• What to work on: Whichever lines of the entries hold the word "will" should be identified and copied.

• Listed entries:
---+---

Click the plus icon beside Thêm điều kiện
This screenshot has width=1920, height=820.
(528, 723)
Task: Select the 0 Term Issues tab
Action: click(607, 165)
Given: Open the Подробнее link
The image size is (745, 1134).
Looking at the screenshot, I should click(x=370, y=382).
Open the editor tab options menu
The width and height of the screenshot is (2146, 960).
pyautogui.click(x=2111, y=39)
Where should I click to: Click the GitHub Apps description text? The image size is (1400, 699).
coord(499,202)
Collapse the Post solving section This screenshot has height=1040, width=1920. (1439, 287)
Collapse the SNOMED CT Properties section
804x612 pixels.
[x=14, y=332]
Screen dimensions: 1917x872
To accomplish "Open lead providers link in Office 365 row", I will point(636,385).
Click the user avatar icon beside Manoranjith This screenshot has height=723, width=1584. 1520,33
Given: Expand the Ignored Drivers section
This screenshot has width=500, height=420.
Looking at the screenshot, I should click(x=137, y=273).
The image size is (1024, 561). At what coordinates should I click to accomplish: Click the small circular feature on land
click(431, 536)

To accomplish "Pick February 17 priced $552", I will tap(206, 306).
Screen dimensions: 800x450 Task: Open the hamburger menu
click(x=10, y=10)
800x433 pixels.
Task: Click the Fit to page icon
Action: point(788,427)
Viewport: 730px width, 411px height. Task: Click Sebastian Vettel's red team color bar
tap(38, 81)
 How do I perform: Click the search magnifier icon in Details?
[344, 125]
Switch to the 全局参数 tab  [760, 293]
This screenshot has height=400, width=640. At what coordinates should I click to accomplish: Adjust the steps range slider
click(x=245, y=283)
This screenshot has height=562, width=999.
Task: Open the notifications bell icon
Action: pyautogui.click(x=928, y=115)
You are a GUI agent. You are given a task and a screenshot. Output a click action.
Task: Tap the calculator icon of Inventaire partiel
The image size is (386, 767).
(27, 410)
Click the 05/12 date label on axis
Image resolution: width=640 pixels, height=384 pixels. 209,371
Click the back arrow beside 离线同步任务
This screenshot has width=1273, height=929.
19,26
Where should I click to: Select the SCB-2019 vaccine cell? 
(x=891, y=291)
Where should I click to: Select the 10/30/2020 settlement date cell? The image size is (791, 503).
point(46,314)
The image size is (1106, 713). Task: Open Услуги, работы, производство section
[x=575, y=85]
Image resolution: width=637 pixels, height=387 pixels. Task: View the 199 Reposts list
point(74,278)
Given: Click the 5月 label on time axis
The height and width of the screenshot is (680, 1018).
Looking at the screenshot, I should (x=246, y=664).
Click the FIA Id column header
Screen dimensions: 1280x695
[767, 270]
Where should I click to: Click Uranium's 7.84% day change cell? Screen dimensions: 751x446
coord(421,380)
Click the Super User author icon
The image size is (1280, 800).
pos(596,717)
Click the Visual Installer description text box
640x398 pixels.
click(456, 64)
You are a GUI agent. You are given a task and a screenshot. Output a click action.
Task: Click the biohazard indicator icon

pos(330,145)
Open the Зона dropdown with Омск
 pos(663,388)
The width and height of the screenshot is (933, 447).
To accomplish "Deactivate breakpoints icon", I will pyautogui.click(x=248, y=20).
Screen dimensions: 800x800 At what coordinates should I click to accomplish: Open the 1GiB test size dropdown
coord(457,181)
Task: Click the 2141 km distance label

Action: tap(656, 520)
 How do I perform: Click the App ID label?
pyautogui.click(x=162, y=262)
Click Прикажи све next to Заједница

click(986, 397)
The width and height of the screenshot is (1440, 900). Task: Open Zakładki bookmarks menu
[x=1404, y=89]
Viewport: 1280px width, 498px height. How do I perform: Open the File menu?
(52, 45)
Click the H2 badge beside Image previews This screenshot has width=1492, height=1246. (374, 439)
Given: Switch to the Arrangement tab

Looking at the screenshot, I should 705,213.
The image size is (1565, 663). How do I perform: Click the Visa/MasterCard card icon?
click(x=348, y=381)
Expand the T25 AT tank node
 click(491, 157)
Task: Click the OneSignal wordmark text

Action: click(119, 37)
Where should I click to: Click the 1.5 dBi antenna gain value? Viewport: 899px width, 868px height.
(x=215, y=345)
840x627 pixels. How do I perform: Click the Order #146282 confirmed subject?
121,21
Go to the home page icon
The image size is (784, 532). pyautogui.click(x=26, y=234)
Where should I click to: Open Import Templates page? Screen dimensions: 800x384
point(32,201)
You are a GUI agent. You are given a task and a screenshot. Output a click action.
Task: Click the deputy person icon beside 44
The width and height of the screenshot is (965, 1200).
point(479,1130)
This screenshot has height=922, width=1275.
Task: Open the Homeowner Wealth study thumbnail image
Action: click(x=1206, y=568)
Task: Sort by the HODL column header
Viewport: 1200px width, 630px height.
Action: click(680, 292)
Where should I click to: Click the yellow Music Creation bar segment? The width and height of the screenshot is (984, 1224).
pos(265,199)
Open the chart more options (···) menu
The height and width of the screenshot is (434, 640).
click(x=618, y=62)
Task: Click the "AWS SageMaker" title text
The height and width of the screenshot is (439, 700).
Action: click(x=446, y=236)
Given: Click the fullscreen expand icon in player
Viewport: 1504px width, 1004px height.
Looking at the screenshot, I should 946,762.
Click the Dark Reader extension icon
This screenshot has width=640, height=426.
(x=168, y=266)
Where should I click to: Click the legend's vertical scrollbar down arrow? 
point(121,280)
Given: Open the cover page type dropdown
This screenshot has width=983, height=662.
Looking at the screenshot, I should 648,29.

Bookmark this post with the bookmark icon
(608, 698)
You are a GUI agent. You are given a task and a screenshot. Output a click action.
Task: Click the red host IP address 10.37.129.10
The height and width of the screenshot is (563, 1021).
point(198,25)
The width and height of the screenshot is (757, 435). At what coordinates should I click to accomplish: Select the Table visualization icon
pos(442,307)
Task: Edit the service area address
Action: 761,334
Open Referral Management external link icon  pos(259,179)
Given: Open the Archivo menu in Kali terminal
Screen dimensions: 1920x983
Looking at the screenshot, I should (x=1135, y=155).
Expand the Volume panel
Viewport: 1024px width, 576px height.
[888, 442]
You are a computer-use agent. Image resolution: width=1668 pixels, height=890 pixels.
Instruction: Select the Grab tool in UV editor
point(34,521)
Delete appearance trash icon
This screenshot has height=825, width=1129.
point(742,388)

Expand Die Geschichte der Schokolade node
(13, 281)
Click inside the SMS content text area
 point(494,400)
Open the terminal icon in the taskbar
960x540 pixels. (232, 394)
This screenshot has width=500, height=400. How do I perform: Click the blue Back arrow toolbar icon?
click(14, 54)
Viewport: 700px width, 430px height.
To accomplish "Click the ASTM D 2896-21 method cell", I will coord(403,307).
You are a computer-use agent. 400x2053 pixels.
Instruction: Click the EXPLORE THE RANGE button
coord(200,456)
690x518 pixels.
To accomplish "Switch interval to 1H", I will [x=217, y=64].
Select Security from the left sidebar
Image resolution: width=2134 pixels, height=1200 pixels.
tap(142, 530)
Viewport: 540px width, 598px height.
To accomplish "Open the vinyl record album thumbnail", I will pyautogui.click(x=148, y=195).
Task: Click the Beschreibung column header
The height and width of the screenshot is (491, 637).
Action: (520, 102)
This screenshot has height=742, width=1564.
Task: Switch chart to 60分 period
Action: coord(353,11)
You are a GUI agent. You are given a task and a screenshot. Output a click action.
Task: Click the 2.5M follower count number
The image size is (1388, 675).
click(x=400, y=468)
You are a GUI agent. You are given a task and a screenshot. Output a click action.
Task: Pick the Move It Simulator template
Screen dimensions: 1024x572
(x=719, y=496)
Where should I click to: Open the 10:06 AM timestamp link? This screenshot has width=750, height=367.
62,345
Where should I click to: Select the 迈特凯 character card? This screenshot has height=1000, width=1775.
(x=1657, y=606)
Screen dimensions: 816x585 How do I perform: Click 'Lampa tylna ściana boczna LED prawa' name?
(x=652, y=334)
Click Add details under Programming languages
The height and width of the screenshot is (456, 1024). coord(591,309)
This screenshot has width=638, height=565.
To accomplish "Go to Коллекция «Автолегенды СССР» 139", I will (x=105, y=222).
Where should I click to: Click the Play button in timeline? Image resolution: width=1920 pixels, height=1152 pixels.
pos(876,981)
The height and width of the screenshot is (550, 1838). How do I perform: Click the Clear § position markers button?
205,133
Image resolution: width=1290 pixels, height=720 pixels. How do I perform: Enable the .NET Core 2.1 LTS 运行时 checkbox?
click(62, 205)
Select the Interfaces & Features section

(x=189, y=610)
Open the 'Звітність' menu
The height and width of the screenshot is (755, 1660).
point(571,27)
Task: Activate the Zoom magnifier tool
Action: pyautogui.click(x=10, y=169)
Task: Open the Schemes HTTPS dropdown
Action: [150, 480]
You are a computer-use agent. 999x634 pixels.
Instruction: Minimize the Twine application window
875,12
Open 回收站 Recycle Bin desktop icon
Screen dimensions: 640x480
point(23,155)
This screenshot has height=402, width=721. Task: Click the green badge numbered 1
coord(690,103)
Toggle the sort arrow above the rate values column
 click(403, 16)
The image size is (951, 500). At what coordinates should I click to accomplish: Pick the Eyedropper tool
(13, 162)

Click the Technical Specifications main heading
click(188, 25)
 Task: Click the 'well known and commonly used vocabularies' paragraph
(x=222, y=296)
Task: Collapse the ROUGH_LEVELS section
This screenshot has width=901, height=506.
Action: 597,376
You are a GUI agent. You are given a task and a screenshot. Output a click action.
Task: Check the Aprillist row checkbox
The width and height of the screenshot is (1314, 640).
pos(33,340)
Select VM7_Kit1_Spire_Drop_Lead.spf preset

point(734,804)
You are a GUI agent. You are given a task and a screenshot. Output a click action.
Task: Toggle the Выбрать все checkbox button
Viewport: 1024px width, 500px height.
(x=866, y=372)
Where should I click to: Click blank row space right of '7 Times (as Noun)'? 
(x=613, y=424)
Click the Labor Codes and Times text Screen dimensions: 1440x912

---+---

• Your response:
To accomplish "Open lead providers link in Office 365 row", I will point(636,385).
To accomplish "Pick February 17 priced $552", I will tap(206, 306).
To accomplish "Deactivate breakpoints icon", I will pyautogui.click(x=248, y=20).
To accomplish "Click the ASTM D 2896-21 method cell", I will coord(403,307).
To accomplish "Switch interval to 1H", I will [x=217, y=64].
To accomplish "Open the vinyl record album thumbnail", I will pyautogui.click(x=148, y=195).
To accomplish "Go to Коллекция «Автолегенды СССР» 139", I will (x=105, y=222).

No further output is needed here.